1.2 Deliverables mean the final images, files, or outputs supplied to the Client.
1.3 WUGS Ltd is not responsible for the long-term storage or safekeeping of Deliverables once received by the Client. Files may be retained, archived, or deleted at WUGS Ltd’s discretion unless otherwise agreed in writing. -
2.1 WUGS Ltd may, at its discretion, appoint a suitably skilled substitute to perform Services, at its own expense.
2.2 WUGS Ltd retains full autonomy over working methods, timing, tools, staff allocation, decision making, and location of Services.
2.3 WUGS Ltd will provide at WUGS Ltd’s own expense, any and all tools, equipment, supplies, workwear and any other items necessary to deliver the Services
2.4 Nothing in this Agreement shall create an employment, worker, or agency relationship. -
3.1 The Client warrants it has the necessary rights, consents, and lawful basis to provide images and metadata.

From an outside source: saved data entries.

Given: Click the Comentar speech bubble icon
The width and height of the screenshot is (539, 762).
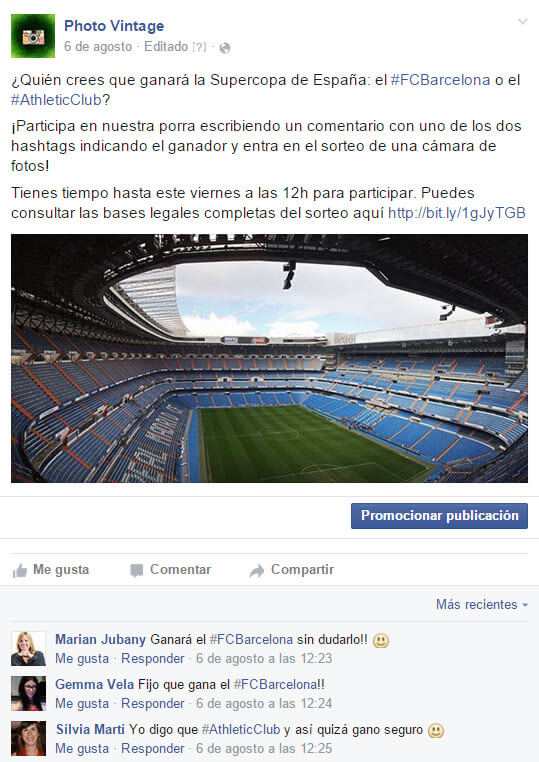Looking at the screenshot, I should pyautogui.click(x=137, y=570).
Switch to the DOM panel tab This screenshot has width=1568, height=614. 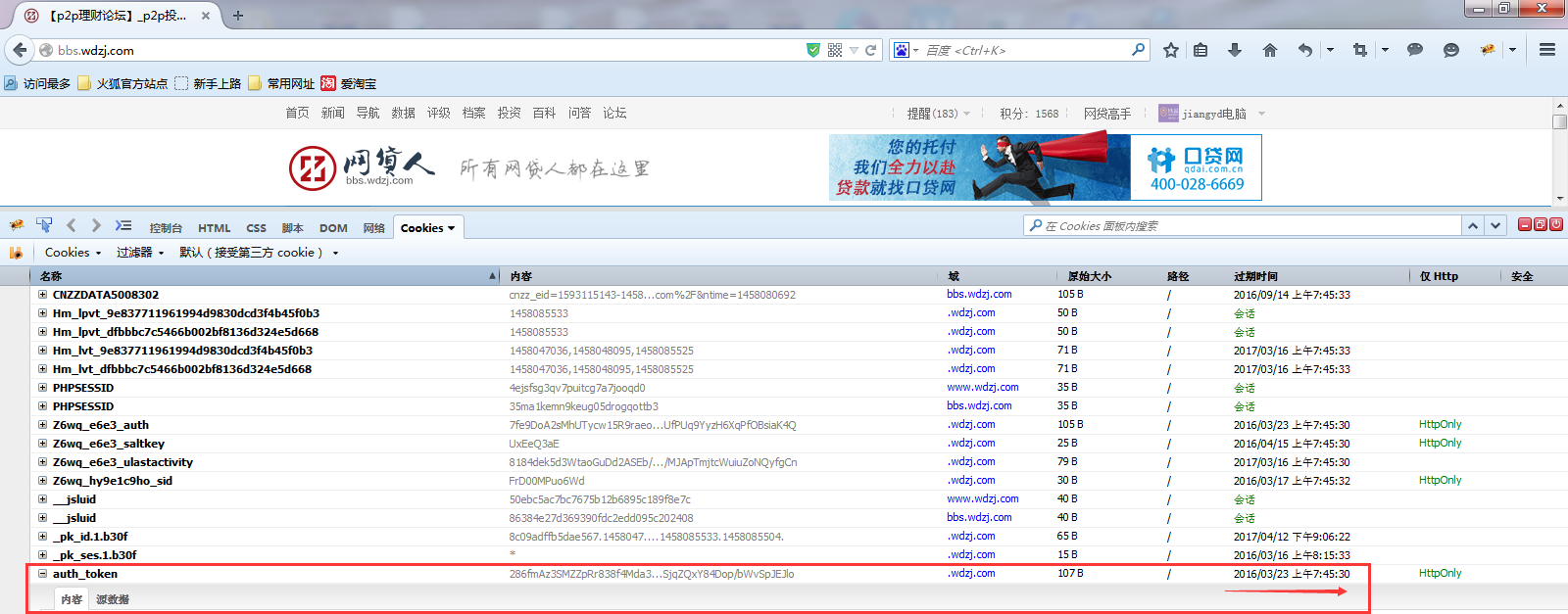(x=333, y=228)
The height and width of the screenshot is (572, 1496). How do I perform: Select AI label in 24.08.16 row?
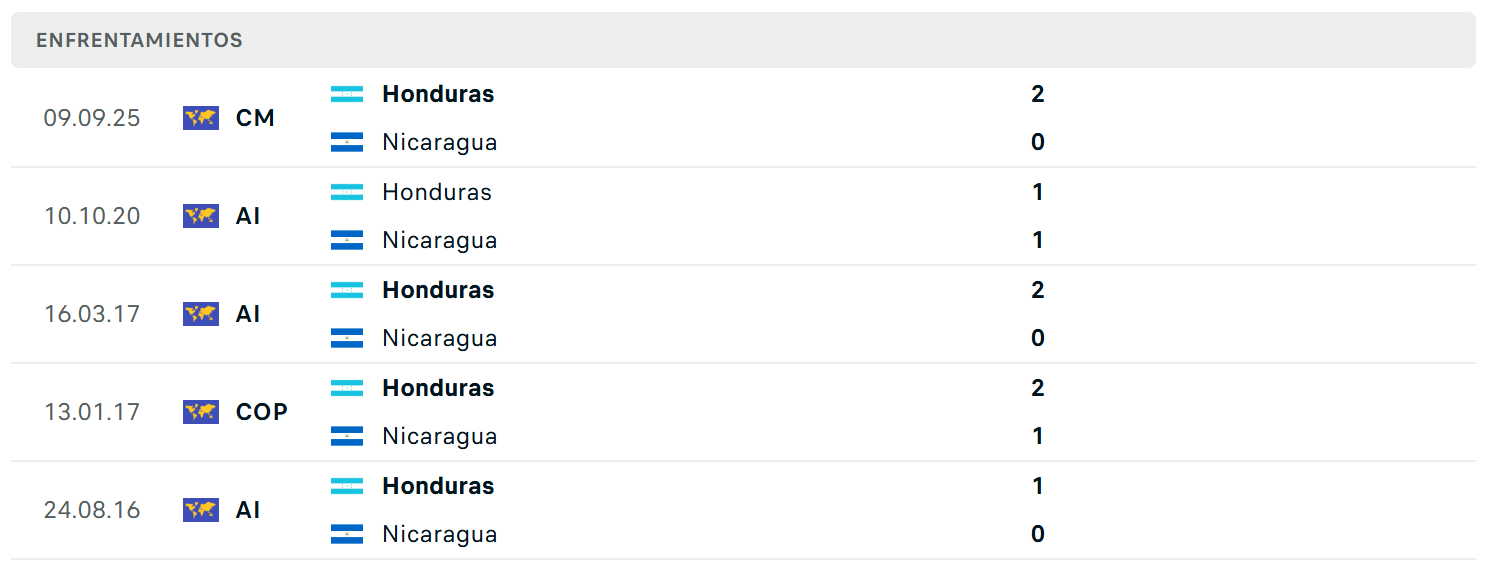click(248, 510)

3.2 The Client grants WUGS Ltd permission to view, process, alter, and manipulate all provided images and metadata, including those of recognisable people and products.
3.3 WUGS Ltd may use any software, AI, or third-party services it deems relevant to deliver the Services.
3.4 Files may be securely stored, archived indefinitely, deleted immediately, or repurposed for internal development, including anonymised datasets and AI training, at WUGS Ltd’s discretion. Identifiable files will not be used for AI training without Client consent. -
Client materials will be treated as confidential and only disclosed where necessary to deliver the Services or where required by law.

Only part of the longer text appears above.